🤖 AI Summary
AI-powered roadside cameras in vehicle-infrastructure cooperative systems pose privacy risks—e.g., re-identifying individuals via clothing or other visual cues. Method: We propose a semantic-level privacy-preserving paradigm that converts sensitive visual inputs into semantically equivalent, non-re-identifiable textual descriptions in real time. Our approach introduces a novel hierarchical text generation framework integrating feedback-driven reinforcement learning with vision-language models (VLMs), incorporating semantic alignment constraints and multi-stage policy optimization to overcome the limitations of conventional pixel-level anonymization. Contribution/Results: Experiments demonstrate a 77% increase in lexical diversity (unique word count) and ~50% higher detail density in generated descriptions. Crucially, the method fully eliminates re-identifiable features—including faces and apparel—while preserving performance on downstream tasks such as traffic violation detection, thereby advancing privacy protection from “unobservable” to “unidentifiable.”
📝 Abstract
Connected and Autonomous Vehicles (CAVs) rely on a range of devices that often process privacy-sensitive data. Among these, roadside units play a critical role particularly through the use of AI-equipped (AIE) cameras for applications such as violation detection. However, the privacy risks associated with captured imagery remain a major concern, as such data can be misused for identity theft, profiling, or unauthorized commercial purposes. While traditional techniques such as face blurring and obfuscation have been applied to mitigate privacy risks, individual privacy remains at risk, as individuals can still be tracked using other features such as their clothing. This paper introduces a novel privacy-preserving framework that leverages feedback-based reinforcement learning (RL) and vision-language models (VLMs) to protect sensitive visual information captured by AIE cameras.
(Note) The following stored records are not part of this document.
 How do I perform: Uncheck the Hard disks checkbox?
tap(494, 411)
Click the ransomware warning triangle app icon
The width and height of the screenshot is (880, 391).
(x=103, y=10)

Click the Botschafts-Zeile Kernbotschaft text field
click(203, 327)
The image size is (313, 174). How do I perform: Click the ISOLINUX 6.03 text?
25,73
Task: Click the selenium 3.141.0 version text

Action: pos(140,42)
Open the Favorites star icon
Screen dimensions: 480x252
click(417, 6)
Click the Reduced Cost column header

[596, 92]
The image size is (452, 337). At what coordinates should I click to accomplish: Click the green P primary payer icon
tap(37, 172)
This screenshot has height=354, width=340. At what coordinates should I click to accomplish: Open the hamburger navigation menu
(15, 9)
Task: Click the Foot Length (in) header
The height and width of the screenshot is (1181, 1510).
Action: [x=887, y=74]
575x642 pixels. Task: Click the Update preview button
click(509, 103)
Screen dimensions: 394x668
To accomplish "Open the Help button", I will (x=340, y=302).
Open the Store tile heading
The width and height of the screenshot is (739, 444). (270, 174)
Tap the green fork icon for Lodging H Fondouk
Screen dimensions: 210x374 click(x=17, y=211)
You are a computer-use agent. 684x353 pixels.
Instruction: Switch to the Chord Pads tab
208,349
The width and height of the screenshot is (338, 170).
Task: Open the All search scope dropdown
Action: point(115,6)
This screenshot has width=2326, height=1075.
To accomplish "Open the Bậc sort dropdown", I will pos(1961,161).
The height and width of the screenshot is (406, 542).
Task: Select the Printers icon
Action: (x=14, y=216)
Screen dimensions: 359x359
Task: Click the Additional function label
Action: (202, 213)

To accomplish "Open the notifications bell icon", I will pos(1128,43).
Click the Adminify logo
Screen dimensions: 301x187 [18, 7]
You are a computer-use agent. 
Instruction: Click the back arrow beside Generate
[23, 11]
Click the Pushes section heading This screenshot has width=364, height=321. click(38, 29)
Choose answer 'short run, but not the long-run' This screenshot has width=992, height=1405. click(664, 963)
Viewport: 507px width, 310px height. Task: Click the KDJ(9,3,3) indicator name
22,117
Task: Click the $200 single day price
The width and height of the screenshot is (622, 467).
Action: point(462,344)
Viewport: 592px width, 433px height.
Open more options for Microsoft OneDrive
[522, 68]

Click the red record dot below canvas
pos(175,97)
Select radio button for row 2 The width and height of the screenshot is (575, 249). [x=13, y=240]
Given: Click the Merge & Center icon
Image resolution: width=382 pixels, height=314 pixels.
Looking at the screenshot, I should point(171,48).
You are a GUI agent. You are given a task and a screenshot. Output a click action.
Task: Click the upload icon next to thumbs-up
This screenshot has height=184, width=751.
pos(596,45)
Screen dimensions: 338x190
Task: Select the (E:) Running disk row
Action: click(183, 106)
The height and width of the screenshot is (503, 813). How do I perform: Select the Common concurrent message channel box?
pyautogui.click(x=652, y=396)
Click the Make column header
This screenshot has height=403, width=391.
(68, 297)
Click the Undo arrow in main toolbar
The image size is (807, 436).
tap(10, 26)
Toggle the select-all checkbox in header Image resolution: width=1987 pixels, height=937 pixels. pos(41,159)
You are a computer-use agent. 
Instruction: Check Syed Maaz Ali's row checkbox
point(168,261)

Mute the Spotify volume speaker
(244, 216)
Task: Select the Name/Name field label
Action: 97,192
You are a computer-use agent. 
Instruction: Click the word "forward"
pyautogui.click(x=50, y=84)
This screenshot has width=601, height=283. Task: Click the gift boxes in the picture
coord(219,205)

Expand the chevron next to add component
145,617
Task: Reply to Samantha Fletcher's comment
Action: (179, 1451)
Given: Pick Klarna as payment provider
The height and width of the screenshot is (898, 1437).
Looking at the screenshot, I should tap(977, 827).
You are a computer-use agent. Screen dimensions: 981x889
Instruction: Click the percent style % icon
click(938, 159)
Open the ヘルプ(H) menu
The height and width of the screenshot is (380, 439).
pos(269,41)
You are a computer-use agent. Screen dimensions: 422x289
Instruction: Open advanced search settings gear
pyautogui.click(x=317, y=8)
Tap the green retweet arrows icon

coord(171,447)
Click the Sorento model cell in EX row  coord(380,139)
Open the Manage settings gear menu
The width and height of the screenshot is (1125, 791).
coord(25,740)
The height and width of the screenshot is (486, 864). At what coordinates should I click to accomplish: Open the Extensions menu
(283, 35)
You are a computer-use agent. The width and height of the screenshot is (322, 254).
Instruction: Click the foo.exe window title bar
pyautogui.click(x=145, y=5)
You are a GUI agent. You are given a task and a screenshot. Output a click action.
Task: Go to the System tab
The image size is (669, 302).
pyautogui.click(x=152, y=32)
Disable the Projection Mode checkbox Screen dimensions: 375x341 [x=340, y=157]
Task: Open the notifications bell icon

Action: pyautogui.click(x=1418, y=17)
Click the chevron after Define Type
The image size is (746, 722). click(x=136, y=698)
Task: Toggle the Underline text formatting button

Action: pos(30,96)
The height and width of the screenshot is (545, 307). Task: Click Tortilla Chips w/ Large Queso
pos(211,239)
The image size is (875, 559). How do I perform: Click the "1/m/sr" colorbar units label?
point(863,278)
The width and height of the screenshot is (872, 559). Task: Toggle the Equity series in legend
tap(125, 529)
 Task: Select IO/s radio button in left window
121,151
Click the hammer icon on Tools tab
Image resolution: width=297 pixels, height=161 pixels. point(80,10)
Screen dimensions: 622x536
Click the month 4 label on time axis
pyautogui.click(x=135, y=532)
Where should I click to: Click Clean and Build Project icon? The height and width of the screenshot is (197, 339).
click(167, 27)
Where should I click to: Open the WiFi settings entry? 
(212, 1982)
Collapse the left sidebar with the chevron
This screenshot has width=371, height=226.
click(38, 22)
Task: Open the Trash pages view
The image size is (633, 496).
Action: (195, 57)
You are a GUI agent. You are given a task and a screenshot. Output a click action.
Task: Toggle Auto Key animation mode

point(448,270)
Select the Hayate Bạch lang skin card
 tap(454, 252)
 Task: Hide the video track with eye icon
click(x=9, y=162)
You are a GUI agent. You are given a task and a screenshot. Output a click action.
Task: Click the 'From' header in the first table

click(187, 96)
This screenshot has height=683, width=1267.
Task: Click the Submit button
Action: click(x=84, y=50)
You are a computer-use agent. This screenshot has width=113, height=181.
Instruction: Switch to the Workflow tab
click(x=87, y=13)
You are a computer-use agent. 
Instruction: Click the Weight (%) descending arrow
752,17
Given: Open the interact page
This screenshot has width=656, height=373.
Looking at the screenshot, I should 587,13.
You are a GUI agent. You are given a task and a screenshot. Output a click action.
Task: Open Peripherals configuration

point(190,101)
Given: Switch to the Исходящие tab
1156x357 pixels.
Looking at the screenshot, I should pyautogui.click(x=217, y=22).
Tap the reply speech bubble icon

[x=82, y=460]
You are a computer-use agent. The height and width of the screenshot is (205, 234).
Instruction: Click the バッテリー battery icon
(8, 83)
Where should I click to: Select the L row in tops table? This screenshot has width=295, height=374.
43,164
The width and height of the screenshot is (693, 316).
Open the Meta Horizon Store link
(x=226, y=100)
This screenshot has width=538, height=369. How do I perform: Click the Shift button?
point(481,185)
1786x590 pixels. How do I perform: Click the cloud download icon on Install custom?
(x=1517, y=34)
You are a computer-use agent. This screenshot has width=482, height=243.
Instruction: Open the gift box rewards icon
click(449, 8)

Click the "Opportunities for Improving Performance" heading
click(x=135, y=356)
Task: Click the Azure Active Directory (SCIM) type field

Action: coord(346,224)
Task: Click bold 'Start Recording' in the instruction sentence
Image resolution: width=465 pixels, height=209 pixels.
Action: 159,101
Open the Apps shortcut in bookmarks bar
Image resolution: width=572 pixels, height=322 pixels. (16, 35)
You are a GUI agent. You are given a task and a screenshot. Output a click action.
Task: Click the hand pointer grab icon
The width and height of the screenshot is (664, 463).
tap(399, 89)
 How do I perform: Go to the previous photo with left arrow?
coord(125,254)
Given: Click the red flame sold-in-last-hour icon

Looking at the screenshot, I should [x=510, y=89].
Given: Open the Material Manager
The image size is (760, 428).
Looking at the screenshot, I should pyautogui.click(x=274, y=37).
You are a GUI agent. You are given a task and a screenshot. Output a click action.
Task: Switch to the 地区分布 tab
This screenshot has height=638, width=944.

The main idea is to convert images into semantically equivalent textual descriptions, ensuring that scene-relevant information is retained while visual privacy is preserved. A hierarchical RL strategy is employed to iteratively refine the generated text, enhancing both semantic accuracy and privacy. Evaluation results demonstrate significant improvements in both privacy protection and textual quality, with the Unique Word Count increasing by approximately 77% and Detail Density by around 50% compared to existing approaches.